Segment Start: PASSAGE FOR REVIEW

The global march toward peace
CANBERRA—If we were hoping for peace in our time, 2012 did not deliver it. Conflict grew ever bloodier in Syria, continued to grind on in Afghanistan, and flared up periodically in West, Central and East Africa. There were multiple episodes of ethnic, sectarian, and politically motivated violence in Burma (Myanmar), South Asia, and around the Middle East. Tensions between China and its neighbors have escalated in the South China Sea, and between China and Japan in the East China Sea. Concerns about North Korea’s and Iran’s nuclear programs remain unresolved.
And yet, many feared eruptions within and between states did not occur. Strong international pressure helped to contain the Second Gaza War quickly. A long-sought peace agreement was secured for the southern Philippine island of Mindanao. Major strides were taken toward sustainable peace and reconciliation in Burma. There was no major new genocidal catastrophe. And despite the United Nations Security Council’s paralysis over Syria, UN General Assembly member-states made clear their continuing overwhelming acceptance of the responsibility to protect those at risk of mass-atrocity crimes.

Segment End: PASSAGE FOR REVIEW

— THE PROBLEM —
Continue the commentary on the global march toward peace, picking up right after its final sentence and writing the paragraphs that would come next.

Segment Start: EXERCISE DATA

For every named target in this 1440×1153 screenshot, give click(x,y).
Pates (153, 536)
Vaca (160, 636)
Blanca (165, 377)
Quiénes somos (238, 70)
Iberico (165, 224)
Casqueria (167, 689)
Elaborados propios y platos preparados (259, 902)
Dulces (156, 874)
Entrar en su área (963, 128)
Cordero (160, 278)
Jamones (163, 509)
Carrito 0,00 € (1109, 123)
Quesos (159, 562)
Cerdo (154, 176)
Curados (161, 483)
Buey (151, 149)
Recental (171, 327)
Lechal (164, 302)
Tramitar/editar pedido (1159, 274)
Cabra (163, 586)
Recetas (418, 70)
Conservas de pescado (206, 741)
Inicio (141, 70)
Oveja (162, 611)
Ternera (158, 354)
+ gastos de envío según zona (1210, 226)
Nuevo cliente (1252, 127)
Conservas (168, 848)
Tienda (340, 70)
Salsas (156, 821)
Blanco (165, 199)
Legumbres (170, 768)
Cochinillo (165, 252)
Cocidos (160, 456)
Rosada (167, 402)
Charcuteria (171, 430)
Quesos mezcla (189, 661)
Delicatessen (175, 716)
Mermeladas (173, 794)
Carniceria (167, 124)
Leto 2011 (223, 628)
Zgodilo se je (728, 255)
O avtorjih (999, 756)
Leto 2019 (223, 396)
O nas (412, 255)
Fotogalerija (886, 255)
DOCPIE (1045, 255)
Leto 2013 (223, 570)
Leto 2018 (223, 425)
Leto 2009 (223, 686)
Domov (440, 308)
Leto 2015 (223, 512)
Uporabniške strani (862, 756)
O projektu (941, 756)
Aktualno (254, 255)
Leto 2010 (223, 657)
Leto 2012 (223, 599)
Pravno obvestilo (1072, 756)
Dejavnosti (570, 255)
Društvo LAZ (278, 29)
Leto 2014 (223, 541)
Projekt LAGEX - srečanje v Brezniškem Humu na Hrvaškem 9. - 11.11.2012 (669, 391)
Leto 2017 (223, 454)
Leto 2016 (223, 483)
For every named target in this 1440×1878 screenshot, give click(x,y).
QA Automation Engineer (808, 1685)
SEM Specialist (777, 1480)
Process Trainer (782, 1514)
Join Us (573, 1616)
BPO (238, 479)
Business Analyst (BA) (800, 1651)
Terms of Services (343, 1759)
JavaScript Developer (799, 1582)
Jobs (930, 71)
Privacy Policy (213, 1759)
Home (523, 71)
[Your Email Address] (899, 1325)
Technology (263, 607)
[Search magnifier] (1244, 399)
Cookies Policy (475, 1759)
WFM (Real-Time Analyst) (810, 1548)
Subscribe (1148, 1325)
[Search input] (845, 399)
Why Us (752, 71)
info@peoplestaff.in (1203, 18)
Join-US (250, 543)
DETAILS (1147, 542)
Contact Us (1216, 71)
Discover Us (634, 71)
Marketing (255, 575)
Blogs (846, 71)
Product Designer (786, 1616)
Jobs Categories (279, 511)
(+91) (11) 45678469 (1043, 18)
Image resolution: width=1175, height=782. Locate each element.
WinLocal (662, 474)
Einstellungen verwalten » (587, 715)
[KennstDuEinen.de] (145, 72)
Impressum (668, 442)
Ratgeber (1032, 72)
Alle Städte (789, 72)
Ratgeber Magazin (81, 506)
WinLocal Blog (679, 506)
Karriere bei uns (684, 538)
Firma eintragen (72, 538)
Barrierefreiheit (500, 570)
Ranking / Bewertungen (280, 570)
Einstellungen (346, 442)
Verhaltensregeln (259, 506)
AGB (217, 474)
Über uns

Segment End: EXERCISE DATA

— ANSWER —
The bigger story has been concealed, as ever, by media’s daily preoccupation with current bloodshed: Over the last two decades, major wars and episodes of mass violence worldwide have become much less frequent and deadly. After a high point in the late 1980s and very early 1990s, there has been a decline of well over 50 percent in the number of major conflicts both between and within states; in the number of genocidal and other mass atrocities; and in the number of people killed as a result of them.
This “New Peace” phenomenon was first publicized by Andrew Mack’s “Human Security Report Project,” supported by the superb database of the Uppsala Conflict Data Program. Harvard’s Steven Pinker, in his seminal book “The Better Angels of our Nature,” puts it in a larger historical context—not just the “Long Peace” between the major powers since 1945, but, more important, a centuries-old pattern of steady decline in the human appetite for violence.
The many efforts that have been made to debunk this analysis (for example, by John Arquilla in “Foreign Policy” recently) have not been persuasive. True, there has been a resurgence since 2004 of what statisticians (if not humanists) would call “minor armed conflicts.” But in the case of “high-intensity” conflicts or wars (defined as entailing 1,000 or more battle deaths in a year), the trend-line has been sloping unequivocally downward. And that goes for war-related civilian deaths as well.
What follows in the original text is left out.